For the synthesis of alcohols with carbon skeletons, use organometallic reagents.
Menthone is produced by the most common and useful compounds in nature, in industry and around the plant as single enantiomers.
The essence of wine was considered to be ethyl alcohol, which is still used to treat distilled wine.
Ethyl alcohol is found in alcoholic beverages, cosmetics, and drug preparations.
Wood alcohol is used as a fuel and solvent.
rubbing alcohol is the most popular in the world.
The hydroxy group can be converted to most other functional groups by a wide variety of methods.
Alcohols are versatile synthetic intermediates.
The physical properties of alcohols are discussed in this chapter.
In the next chapter, we will continue our study of the central role that alcohols play in organic chemistry as reagents, solvents, and synthetic intermediates.
The structure of water is similar to that of alcohol, with an alkyl group replacing one of the hydrogen atoms.
The H bond angle in water is because the methyl group is larger than the hydrogen atom.
The bond angle compression is caused by oxygen's nonbonding pairs of electrons.
The O bond is larger than the hydrogen bond.
The OH group is made of tertiary carbon.
The primary, secondary, and tertiary halides reacted differently when we studied them.
It's the same for alcohols.
We need to know how these classes of alcohols react under certain conditions.
The properties of phenols are similar to those of alcohols.
In this chapter, we look at the properties of phenols that are similar to alcohols.
The aromatic nature of phenols is considered in Chapter 16.
The IUPAC system gives unique names for alcohols based on rules that are similar to those for other compounds.
Give all the substituents their numbers, as you would for an alkane or alkene.
Alcohols are classified according to the type of carbon atom they have.
There is a carbon atom in a benzene ring.
The OH group is on the second carbon atom.
The complete name is 1-bromo-3,3-dimethylbutan-2-ol.
The following alcohol has a systematic name.
The longest chain has six carbon atoms, but not the carbon bond to the hydroxy group.
The OH group contains five carbon atoms.
The chain is numbered from right to left to give the lowest possible number.
The compound is called 3-(iodomethyl)-2-isopropylpentan-1-ol.
The alcohols carbon atom is bonded to the hydroxy group.
The multiple bonds numbers were once Summary of Organic Nomenclature.
The new and old placements of the numbers are shown in the figure.
The order of precedence of functional groups is shown in Table 10-1.

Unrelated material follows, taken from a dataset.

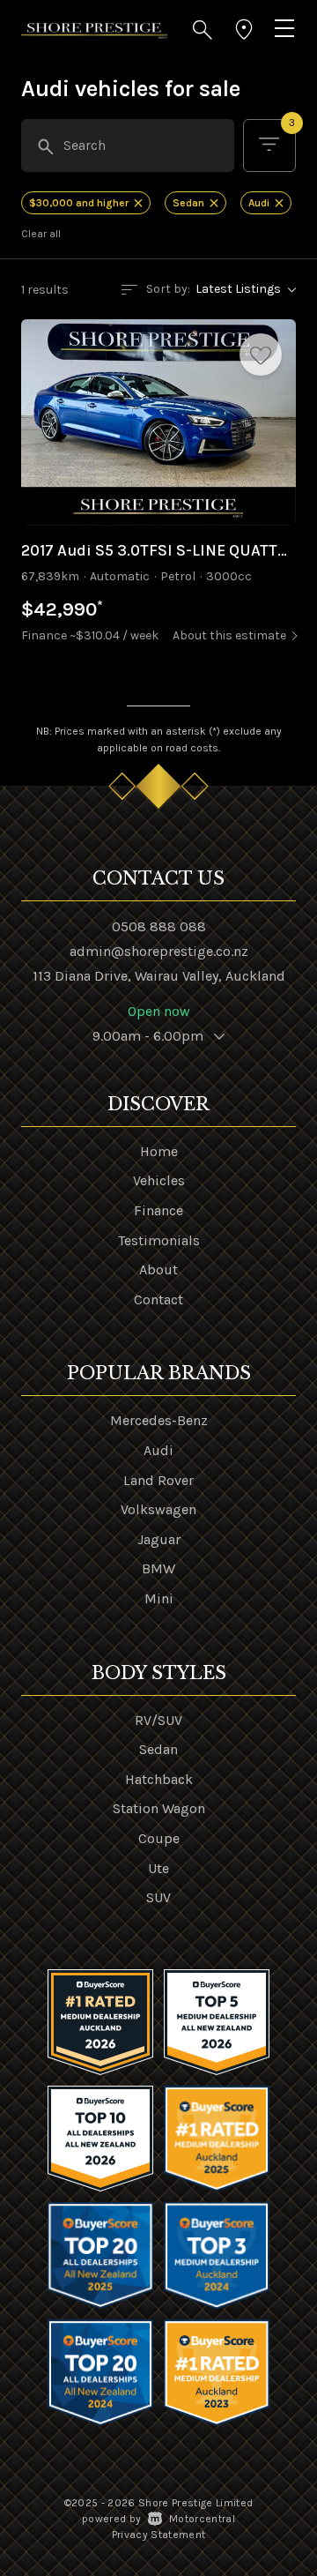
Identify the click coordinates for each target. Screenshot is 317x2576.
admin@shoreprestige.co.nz (159, 951)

Inside the back cover is a table called the "Summary of Functional Group Nomenclature".
The main group is considered the highest priority, and the others are considered substituents.
The IUPAC decided that the term "hydroxyl" should only refer to the.
Common usage often ignores this new rule.
The names of the alcohols should be given to IUPAC.
The system shows an alcohol as a molecule of water with an alkyl group replacing one of the hydrogen atoms.
The IUPAC nomenclature should be used if the structure is complex.
The common name for each alcohol should be given with the IUPAC name.
Draw all the possible constitutional isomers of alcohols with each formula.
Give the name of the alcohol.
The preferred method for naming diols is this one.
The hydroxylation of alkenes is the most common method of synthesis of glycols.
Their common names reflect the synthesis of glycols.
We will use the "diol" name for diols, but be aware that the names "ethylene glycol" and "propylene glycol" are universally accepted for these common diols.
Give a name for each diol.
The systematic names and common names "carbolic acid" are shown in the following examples.
Deep, painless burns are caused by O potent neurotoxin and skin exposure.
The names of the compounds will be systematic.
Most of the alcohols are liquids at room compounds.
The ring of volatile liquids is cleaved by them and degrades the fruity odors.
Some of the highly branched isomers are solid at room temperature, and the higher alcohols are products further to water and carbon.
The soil around highways has higher alcohols but still fruity odors.
Propan-1-ol and propan-2-ol fall in the middle, with a barely noticeable viscosity and a characteristic odor on the run off of hydrocarbons often associated with a physician's office.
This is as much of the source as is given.